February 29, 2024
- norsemastertokiisl
- Apr 24
- 3 min read
Hello again! Like the vast majority of all new year's resolutions, this one did not stick around very long. My therapist has convinced me to try again “at least at the end of every month.” So here we are at the end of February. Not much has changed from last month. I still live in a tent in my grandmother's backyard. I haven’t gotten a raise yet, but I wasn’t expecting one, so that’s okay. I have developed a toothache, most likely from all the junk food I have to eat from the gas station. I won’t be able to get it fixed because my parent's insurance doesn’t cover dental.

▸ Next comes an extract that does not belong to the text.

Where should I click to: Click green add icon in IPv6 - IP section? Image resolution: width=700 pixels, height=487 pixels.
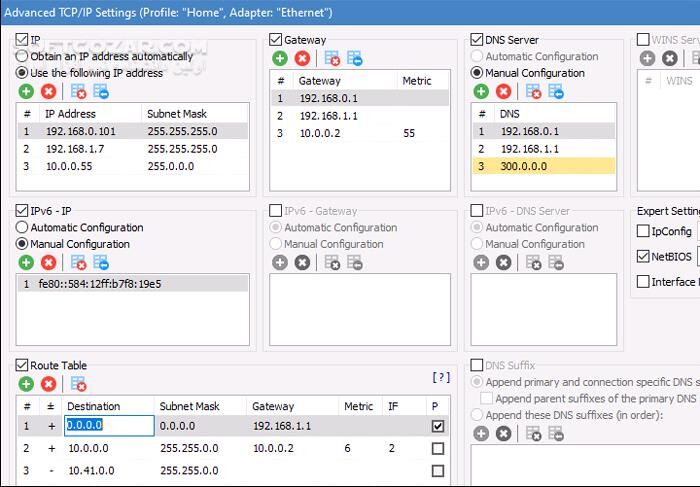click(26, 262)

I’m grateful to my parents for allowing me to stay on their insurance. I’ve struggled a lot trying to understand their version of love. I grew up going to church every Sunday, like almost every kid I grew up with. As a kid, a lot of values taught to us were easy to understand. Don’t lie, cheat, steal, or kill anyone. All boiled down into one word, sin. As you grow older in the church, you learn that sin is a little more complicated than you remember as a kid. Sex gets introduced and there’s a whole slew of new sins. And as I grew, I started to feel uncomfortable. It’s a bit hard to explain. I started to constantly feel like I’d been locked in the wrong house and couldn’t get out. As my body changed, when I would look in the mirror, it was like I was looking at a complete stranger. And I grew to hate my body. When I tried to explain this feeling to my mother once, she told me that “God made me perfect just the way I was” and that I should “repent so that he might wash away my sin.” So, before I went to bed that night, I did just that. And when I woke up the next day, that feeling was still there.

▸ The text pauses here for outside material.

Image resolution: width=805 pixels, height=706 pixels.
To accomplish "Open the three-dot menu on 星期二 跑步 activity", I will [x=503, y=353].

It wasn’t until late into my teens that I remembered a Christmas play I had participated in at church. I didn’t go to a very big church, and most of the folks that attended church there were older. And in a small town like the one I live in, only a few of their kids had stuck around to attend the church with them. So, there weren’t too many children attending the church. There were only two girls in the entire Sunday school, and both of them were too young to have a major role in the play. The boys argued over who got to be Joseph and who had to be Mary. The Sunday school teacher ended up choosing someone to be Mary and the someone he chose was me. When we got up on stage to do our performance, and all of us were in costume, I remembered all the old farts in the church thinking it was hilarious when I came out in my Mother Mary costume. And despite their laughter at what, to them, was a bit of innocent fun. I felt correct for once. Even though I knew none of them saw me as Mary, I felt comfortable. All that to say, when I made that connection, I knew I was a girl. And at 18, when I came out openly, my parents kicked me out of their house. Luckily my grandma was begrudgingly there to let me live in her backyard because “she can’t willingly let sin enter her home.”

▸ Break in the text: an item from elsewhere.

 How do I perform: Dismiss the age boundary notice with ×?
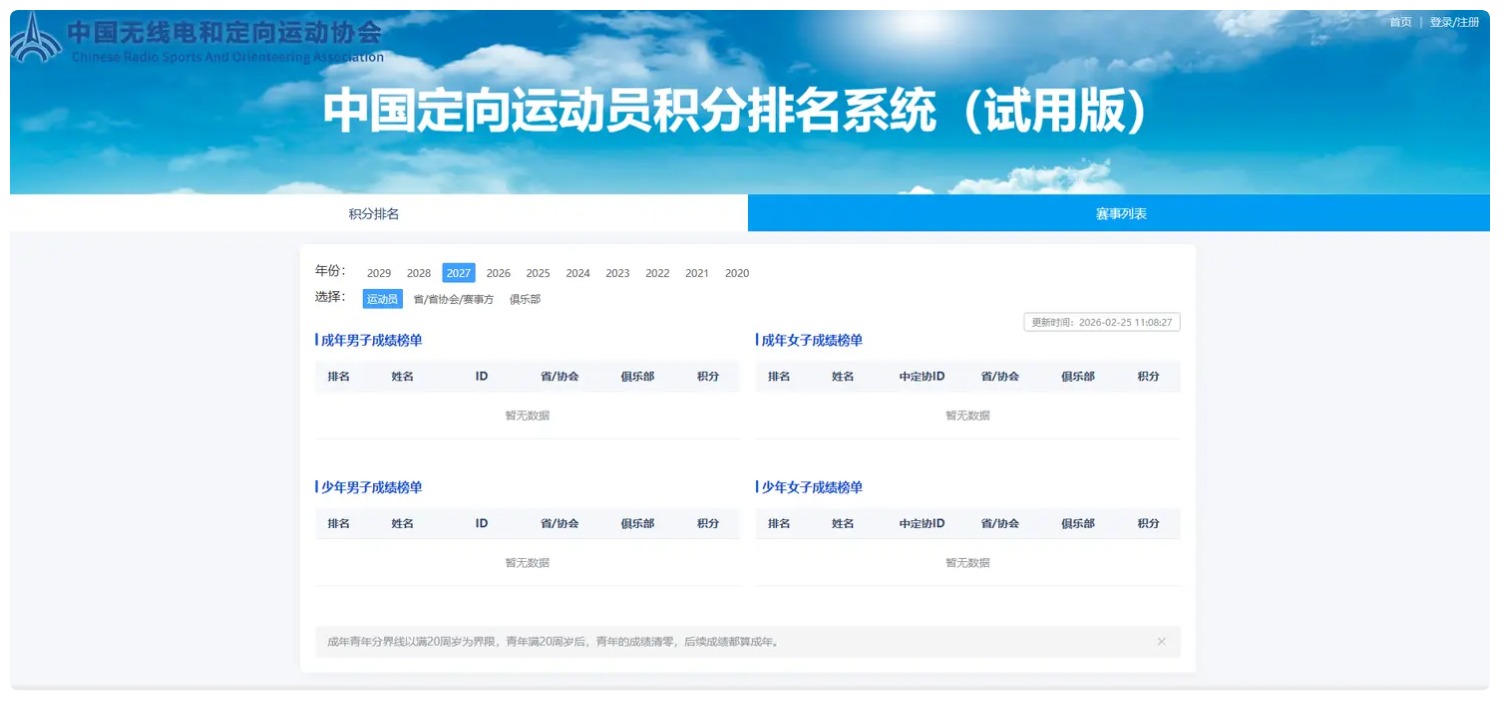pyautogui.click(x=1161, y=641)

That was a very long-winded way to circle back to my struggle with understanding my parents' version of love. At this point it feels like they’re willing to love me, as long as they don’t have to be around me. And it hurts to think about it sometimes, but I’m very lucky to have found a good friend.
That’s all I’ve got for the night. I’ll be sure to tell you about my friend next time.
See you next month. Thanks for listening, friend.